━━ Data in this exercise ━━

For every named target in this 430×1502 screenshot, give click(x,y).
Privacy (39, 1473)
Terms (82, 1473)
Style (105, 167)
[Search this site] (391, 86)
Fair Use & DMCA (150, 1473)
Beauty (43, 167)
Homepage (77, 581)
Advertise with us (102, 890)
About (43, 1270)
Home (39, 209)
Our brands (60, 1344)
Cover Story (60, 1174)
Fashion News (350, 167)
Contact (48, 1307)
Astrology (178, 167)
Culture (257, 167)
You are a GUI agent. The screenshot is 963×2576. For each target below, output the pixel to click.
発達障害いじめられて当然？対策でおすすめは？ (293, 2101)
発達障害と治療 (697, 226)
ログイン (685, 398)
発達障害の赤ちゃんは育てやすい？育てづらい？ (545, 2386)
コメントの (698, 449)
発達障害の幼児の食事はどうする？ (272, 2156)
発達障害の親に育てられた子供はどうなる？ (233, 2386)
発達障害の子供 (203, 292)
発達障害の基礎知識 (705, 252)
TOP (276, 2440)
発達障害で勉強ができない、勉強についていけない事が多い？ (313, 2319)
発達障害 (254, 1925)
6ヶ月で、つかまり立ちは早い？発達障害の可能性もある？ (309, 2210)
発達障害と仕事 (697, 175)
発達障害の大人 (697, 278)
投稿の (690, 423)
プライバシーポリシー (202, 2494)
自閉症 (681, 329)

━━━

> **What you are asked to do**: In how many lines of the preceding material does the word "click" occur? Answer with the number only.

> **Exercise response**: 2